It's 11:00 -- do you know where your services are? Today's enterprise has a hodgepodge of services coming from all different directions -- from enterprise packaged applications, Web 2.0 and cloud applications, and devices of every size and sort.
'Just because you aren't aware of services doesn't mean you shouldn't govern them'
If these services exist or are being brought into the enterprise, they need to all be governed -- no exceptions. That's the takeaway from a very compelling talk I heard by Gartner's SOA guru, Frank Kenney, delivered at Tibco's TUCON conference, being held this week in San Francisco.
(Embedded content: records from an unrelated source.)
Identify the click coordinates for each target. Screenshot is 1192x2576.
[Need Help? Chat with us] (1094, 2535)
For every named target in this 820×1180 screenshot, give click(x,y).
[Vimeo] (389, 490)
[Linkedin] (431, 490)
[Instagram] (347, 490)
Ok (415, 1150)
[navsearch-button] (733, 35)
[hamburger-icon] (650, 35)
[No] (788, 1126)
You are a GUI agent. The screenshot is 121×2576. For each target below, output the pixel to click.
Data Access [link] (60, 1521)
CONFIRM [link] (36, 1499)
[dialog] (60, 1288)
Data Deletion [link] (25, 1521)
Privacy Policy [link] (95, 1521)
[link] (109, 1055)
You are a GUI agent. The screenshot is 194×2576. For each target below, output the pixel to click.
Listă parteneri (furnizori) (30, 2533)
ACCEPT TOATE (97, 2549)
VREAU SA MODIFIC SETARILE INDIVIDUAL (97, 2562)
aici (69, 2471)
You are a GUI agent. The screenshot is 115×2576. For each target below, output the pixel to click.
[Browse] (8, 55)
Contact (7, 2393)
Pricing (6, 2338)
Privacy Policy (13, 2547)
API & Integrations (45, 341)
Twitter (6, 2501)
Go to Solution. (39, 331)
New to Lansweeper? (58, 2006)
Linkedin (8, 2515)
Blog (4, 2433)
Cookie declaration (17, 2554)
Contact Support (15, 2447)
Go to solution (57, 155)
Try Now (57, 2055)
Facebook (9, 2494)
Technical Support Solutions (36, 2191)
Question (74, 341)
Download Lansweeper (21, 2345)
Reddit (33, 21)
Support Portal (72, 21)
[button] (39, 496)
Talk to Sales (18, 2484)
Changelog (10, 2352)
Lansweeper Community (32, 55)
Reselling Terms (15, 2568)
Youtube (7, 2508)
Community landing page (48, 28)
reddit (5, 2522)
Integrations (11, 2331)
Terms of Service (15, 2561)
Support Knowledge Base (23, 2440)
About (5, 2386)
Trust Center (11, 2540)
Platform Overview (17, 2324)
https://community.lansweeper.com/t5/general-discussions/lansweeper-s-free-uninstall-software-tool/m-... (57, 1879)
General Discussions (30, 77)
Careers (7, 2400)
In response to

Frank declared that SOA already completed its dip into Gartner's proverbial "Trough of Disillusionment," and has now begun climbing the "Slope of Enlightenment," which is considered the serious, post-hype stage in which companies actually finally start seeing value from their investments.
There's a roadblock, though, to SOA's advancement at this stage. SOA won't get too far up the Slope of Enlightment unless effective governance kicks in. SOA governance isn't just a nice feature to have -- it's critical. "SOA initiatives without SOA governance will fail," he emphasized repeatedly through the presentation. Get started and get started now.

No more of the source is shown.